I explained how this API comes about in some detail already.
02-10-2014 05:22 PM
AristosQueue wrote:
Hardware? Who said anything about hardware?
Uh... you did, in post 21. A trivial example is a hardware API that has a message for "Set Option A", "Set Option B" and "Set Option C".
I thought your min/max/value example was intended to be a more concrete instance of a hardware api. I'm sorry I misunderstood.
AristosQueue wrote:
Any talking over a refnum, including actors, is by-reference programming. That is distinct from "by-reference objects" which is a particular reference architecture.
So in post 25 where you said, "If the author of the class is reaaaaaaally forward thinking when building a by-ref architecture..." you're not referring to the architecture of the entire application or expecting the actor to be used as a by-ref object, but rather the actor uses a reference of some sort internally, such as a hardware device or a database refnum, correct? Assuming yes, it's still not quite clear to me why you've made a distinction for actors that use references internally. As far as the rest of the world is concerned, they shouldn't care what goes on inside the actor. Why does it matter if the actor is purely by-value or includes a refnum inside it?
I'm really trying to understand the use case where allowing callers to create arbitrary execution locks lets you do things a wrapper doesn't, but I'm not seeing it. Going back to your min/max/value example, let's suppose the author wasn't forward thinking enough to provide a Set Range method or message. You can certainly create one, but inside it's going to use Set Min and Set Max, so it's not much different than sending Set Min and Set Max as separate messages.
AristosQueue wrote:
B) Your pronouns in this sentence are problematic. You're combining multiple roles.

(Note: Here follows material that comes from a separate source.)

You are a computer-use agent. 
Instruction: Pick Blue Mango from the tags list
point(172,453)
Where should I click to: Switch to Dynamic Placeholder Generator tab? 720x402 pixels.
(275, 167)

I wasn't combining pronoun roles, but I wasn't very clear either. I meant you-meaning-AQ-proposing-the-API-that-should-be-written.
AristosQueue wrote:
A) What? Those two functions are both listed above.
No they aren't. In your example there are three settings we can adjust: min, max, and value. You proposed three methods for setting them independently,
Set Min
Set Max
Set Value
and two methods for setting some combination of them,
Set Range (min and max)
Set Range and Value (all three settings)
The two methods I suggested are the combinations you left out from your api,
Set Min and Value
Set Max and Value
You claimed Set Range and Set Range and Value should have been written, but ignored the other two combinations. Why? Didn't think about it? You expect setting min/max and value at the same time is an infrequent operation? Setting min/max and value in a single transaction is invalid? I'm just curious why, in your mind, they weren't important enough to be included.